# Building a neural network in Keras with Tensorflow #

### A walkthrough for the Machine Learning Club

The goal is to demonstrate how to build a simple neural network using Keras, a popular open source neural network library.

The demonstration will use the spam assassin corpus that was used in the Coursera Machine Learning course that many members of the group have taken already (see week 7). In the coursera course, we trained a support vector machine (SVM) to classify spam.
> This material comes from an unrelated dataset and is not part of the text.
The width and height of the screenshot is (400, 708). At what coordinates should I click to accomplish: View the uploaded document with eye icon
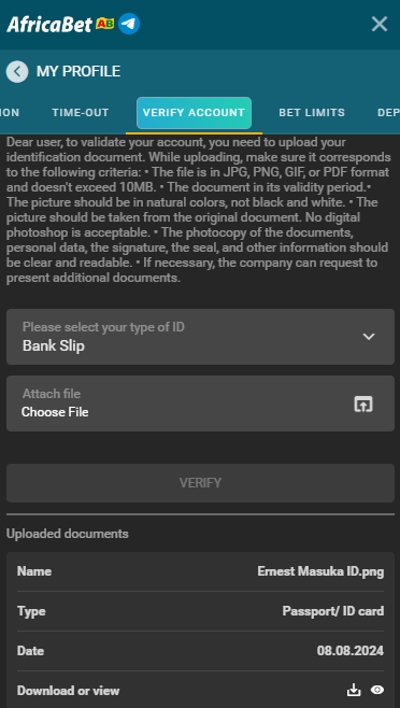click(x=377, y=690)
Here we will use a neural network instead.

In [1]:
import os
import numpy as np
import re
from matplotlib import pyplot as plt
%matplotlib inline

In [2]:
import tensorflow as tf

In [3]:
import keras

Using TensorFlow backend.


Setup steps:
- Create new environment and activate it
- Install python and packages per requirements.txt
- Run <code>conda install jupyter</code>
- Use <code>conda install nb_conda</code> to get Jupyter to use the environment


#### Warning: Keras and Tensorflow have a lot of dependencies - it will take a while to install them all.

requirements.txt

- python
- tensorflow
- keras
- matplotlib

In [4]:
# import library written for coursera exercise 6, providing functions for preprocessing emails (slightly modified for this demo)
# and tell it where the vocab list is saved
import utils
spamAssassinPath = 'C:\\Users\\Jo\\Documents\\coursera\\ml-coursera-python-assignments\\Exercise6\\Data\\'
utils.setVocabListPath(os.path.join(spamAssassinPath, 'vocab.txt'))

In [20]:
# Take a look at the vocab list for info
with open(os.path.join(spamAssassinPath, 'vocab.txt')) as fid:
    vocab_list_contents = fid.read()
vocab_list_contents.split()[1:25:2]

['aa',
 'ab',
 'abil',
 'abl',
 'about',
 'abov',
 'absolut',
 'abus',
 'ac',
 'accept',
 'access',
 'accord']

In [7]:
# Extract Features from a sample email
with open(os.path.join(spamAssassinPath, 'emailSample1.txt')) as fid:
    file_contents = fid.read()
print('----------------')
print('Unprocessed email:')
print('----------------')
print(file_contents)

word_indices  = utils.processEmail(file_contents)
features      = utils.emailFeatures(word_indices)

# Print Stats
print('\nLength of feature vector: %d' % len(features))
print('Number of non-zero entries: %d' % sum(features > 0))

----------------
Unprocessed email:
----------------
> Anyone knows how much it costs to host a web portal ?
>
Well, it depends on how many visitors you're expecting.
This can be anywhere from less than 10 bucks a month to a couple of $100. 
You should checkout http://www.rackspace.com/ or perhaps Amazon EC2 
if youre running something big..

To unsubscribe yourself from this mailing list, send an email to:
groupname-unsubscribe@egroups.com


----------------
Processed email:
----------------
anyon know how much it cost to host a web portal well it depend on how mani visitor your expect thi can be anywher from less than number buck a month to a coupl of dollar number you should checkout httpaddr or perhap amazon ec number if your run someth big to unsubscrib yourself from thi mail list send an email to emailaddr

Length of feature vector: 1899
Number of non-zero entries: 45